Per specie cacciabili come beccacce, merli, tordi e allodole è del tutto impossibile che siano stati allevati nelle quantità necessarie a rifornire la ristorazione.Sicuramente sono uccelli abbattuti durante la caccia o procacciati con metodi illegali dai bracconieri. Dunque possono essere consumati dal cacciatore a casa propria ma non possono essere serviti in trattorie e ristoranti.
Non c’è solo una questione di legalità e di tutela del patrimonio faunistico, in alcuni casi depredato dai cacciatori di frodo per rifornire la ristorazione. C’è anche una questione di igiene e sicurezza degli alimenti. Mentre la carne di allevamento segue precise norme igieniche e sanitarie relative all’allevamento degli animali, per poi essere macellata in apposite strutture controllate dai veterinari e commercializzata seguendo regole chiare (ad es. per quanto riguarda la conservazione e il trasporto), quella di fauna selvatica abbattuta a caccia -in pratica- sfugge quasi sempre a qualsiasi controllo sanitario nelle varie fasi (dall’abbattimento alla cucina) e può rappresentare di conseguenza una potenziale minaccia alla salute pubblica. Gli animali catturati nelle trappole, come i tordi, possono anche avere carni deteriorate se recuperati dopo alcuni giorni.
Una duplice ragione quindi per tenere gli occhi aperti e non farsi prendere dalla curiosità (o dalla golosità) di fronte a certi piatti.
Sta a i consumatori, con il proprio comportamento,dire un NO deciso a qualsiasi offerta di piatti sospetti. Non c’e’ tradizione che tenga: mangiarli equivale ad essere complici di un reato e a dare il nostro piccolo contributo alla distruzione di un patrimonio sempre piu’ fragile. Ricordiamo che per il reato di commercio illegale di fauna selvatica è previsto l’arresto da due a sei mesi o l’ammenda da euro 516 ad euro 2.065 (pene raddoppiate nel caso delle specie particolarmente protette; chiusura dell’esercizio commerciale per un mese in caso di condanna).
Per riassumere.
– Primo: durante sagre e manifestazioni gastronomiche si può servire solo carne di animali d’allevamento, sia che si tratti di mammiferi che di uccelli.

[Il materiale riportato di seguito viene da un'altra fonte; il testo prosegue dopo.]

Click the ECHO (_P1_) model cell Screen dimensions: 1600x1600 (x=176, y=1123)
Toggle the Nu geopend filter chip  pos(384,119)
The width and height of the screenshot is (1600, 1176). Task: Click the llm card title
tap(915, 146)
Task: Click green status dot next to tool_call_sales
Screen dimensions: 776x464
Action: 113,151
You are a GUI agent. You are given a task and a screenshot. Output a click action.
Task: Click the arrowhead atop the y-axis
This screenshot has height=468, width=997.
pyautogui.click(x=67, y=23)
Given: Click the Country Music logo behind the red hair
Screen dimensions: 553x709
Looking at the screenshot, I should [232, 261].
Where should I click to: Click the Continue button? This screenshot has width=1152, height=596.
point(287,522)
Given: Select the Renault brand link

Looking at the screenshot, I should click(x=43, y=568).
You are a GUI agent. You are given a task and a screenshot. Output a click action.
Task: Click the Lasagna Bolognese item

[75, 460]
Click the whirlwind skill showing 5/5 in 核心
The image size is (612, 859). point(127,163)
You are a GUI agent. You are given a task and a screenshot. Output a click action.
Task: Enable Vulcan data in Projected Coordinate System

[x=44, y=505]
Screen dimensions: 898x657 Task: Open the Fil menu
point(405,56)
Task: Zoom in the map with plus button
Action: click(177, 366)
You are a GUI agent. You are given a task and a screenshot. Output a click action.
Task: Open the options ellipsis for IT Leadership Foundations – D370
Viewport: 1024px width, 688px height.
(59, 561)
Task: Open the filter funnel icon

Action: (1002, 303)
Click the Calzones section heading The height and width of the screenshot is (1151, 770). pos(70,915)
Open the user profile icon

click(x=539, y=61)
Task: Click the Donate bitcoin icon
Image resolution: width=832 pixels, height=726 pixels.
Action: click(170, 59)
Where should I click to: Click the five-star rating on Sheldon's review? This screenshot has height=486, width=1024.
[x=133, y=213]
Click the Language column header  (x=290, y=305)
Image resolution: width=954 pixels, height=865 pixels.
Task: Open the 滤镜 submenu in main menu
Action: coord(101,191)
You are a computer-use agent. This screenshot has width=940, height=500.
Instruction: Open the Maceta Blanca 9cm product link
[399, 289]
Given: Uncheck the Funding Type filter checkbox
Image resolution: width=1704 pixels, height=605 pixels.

– Secondo: nei negozi e in esercizi di ristorazione non si possono commerciare uccelli selvatici che non siano germano reale, pernice rossa, pernice sarda, starna, fagiano o colombaccio; il resto dell’avifauna in vendita o cucinata è illegale, anche se appartenente a specie cacciabili.
Se ci si trova di fronte a qualche menù che contiene piatti che violano le regole appena dette, è opportuno segnalare la violazione agli organi preposti alla vigilanza venatoria (Polizia Provinciale o carabinieri forestali).